Hello DL - thanks for your comments about Eddie - I'll pass them on to Hannah, his daughter, people contact me quite regularly after having found that reference, he was held in great esteem and affection by many people, we will not see his like again.

Also - your information about the Polegate/Stone Cross junction - I KNEW it wasn't just me that believes in this. Judging by the current timings as advertised - I think you could save 16 - 20 mins on each journey. I'll distribute the information on another platform where there are people much more active in local politics than I am.

Best Regards


Anonymous said...

Thanks Richard - yes my first post about that link was prompted by your comment about the journey time which jogged my memory about the link (i'd forgotten I'd walked along it all those years back until I read your point!). Then I googled it and of course came across various people making the point that it had a 'strategic transport value' to use some jargon.

I grew up in East Sussex, and I spent a lot of time travelling Eastbourne to Lewes and Brighton and also on to Hastings in my teenage years and before.
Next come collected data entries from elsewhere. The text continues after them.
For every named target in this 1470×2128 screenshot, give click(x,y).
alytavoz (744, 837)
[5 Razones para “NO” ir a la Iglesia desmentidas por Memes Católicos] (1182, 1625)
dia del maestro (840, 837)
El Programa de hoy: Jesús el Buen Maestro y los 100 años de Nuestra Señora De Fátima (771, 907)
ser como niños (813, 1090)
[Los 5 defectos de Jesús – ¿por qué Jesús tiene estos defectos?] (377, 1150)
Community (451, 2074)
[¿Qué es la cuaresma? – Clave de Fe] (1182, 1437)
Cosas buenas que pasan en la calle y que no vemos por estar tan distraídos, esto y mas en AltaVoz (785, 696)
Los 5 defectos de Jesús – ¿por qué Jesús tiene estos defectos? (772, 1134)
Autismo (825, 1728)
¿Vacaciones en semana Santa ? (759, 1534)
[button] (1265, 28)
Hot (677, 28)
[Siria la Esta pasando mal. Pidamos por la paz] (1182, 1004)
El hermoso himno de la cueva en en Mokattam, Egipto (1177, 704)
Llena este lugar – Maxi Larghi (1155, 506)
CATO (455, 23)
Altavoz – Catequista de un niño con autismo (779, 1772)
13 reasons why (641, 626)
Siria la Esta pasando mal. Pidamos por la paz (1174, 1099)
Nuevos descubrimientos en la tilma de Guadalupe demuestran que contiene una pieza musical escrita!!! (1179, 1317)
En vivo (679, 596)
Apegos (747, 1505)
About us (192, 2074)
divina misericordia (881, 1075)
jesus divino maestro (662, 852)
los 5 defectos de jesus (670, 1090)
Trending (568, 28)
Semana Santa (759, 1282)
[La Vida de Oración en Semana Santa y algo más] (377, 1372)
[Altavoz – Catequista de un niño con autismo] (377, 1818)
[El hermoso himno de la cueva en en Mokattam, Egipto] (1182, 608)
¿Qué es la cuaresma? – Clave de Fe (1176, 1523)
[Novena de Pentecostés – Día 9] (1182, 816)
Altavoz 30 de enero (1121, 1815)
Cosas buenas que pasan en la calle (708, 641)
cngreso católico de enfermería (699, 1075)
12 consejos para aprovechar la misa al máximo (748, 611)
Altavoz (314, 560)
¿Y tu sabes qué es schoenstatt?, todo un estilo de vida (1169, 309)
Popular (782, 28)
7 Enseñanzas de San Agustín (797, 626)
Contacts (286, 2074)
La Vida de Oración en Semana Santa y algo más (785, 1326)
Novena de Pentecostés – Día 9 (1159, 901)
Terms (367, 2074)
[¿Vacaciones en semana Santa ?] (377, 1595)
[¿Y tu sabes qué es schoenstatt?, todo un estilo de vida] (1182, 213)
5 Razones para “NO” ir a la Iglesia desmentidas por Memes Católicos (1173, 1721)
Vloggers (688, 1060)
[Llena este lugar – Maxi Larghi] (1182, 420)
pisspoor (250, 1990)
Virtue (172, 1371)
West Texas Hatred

V much enjoyed other pages on your site about cycling along the coast etc.

Anyway, thank you for passing my comments to Eddie Pond's daughter. That's really kind. I saw the image on the Thameslink Train just after New Year (found myself sitting in front of one - I then walked through the whole train to look at the set of pics) and it was a pleasure to see them again. Just made me think I must have been one of many people whose spirits were lifted both by the fact that someone had made to commission the art to start with and then the effort that Eddie and team (inc your good self) put in to produce the images. I've always enjoyed a train journey but I'd like to think the pics would have lifted the spirits of a traveller after a bad day at work etc and I'm sure they have done for thousands of people over the years.

In fact I was very angry about the way nasty advertising posters have been fixed over the images. Totally crass.

I learn the Thameslink trains are being renovated and will be moved to operate between Liverpool, Manchester and Preston in connection with an electrification scheme there. I fear the artwork will be removed forever as part of the renovations.

In fact I wondered if the National Railway Museum have a set of the artworks off the carriage walls. They seem to have quite a large art collection of railway related pictures so I thought they should have a set of these because it seems rare to have public art of this nature these days. I e-mailed them to ask but have not had a reply yet. I'll chase it up if I don't hear in due course. Maybe you know if they have a set?

Best wishes


Anonymous said...

Hello again DL. To best answer that - I was involved (along with Eddie's son, Chris) with a group of enthusiasts who approached us and catalogued all the artworks in situ and went to a great deal of trouble to try and trace the original artworks. I have about 64 (there were A LOT of images ) from the later period that I created myself under Eddie's direction - all the earlier artworks are either part of the Pond estate or were lost during the scanning process - each artwork was drum scanned on a giant cylinder - some of them didn't come out in one piece, and many others were carefully taken apart to be cut into screens and not always put back together. The actual process of creating the artworks is quite interesting - they were screen printed directly onto ceramic coated bulkheads that were then baked in an oven to 'cure' them like a glaze and made almost indestructable. There was a fairly big effort to have an archive for the NRM and a book produced, but like everything else - funding got in the way. Somewhere online is a full archive with carriage details - if you want to try and find it.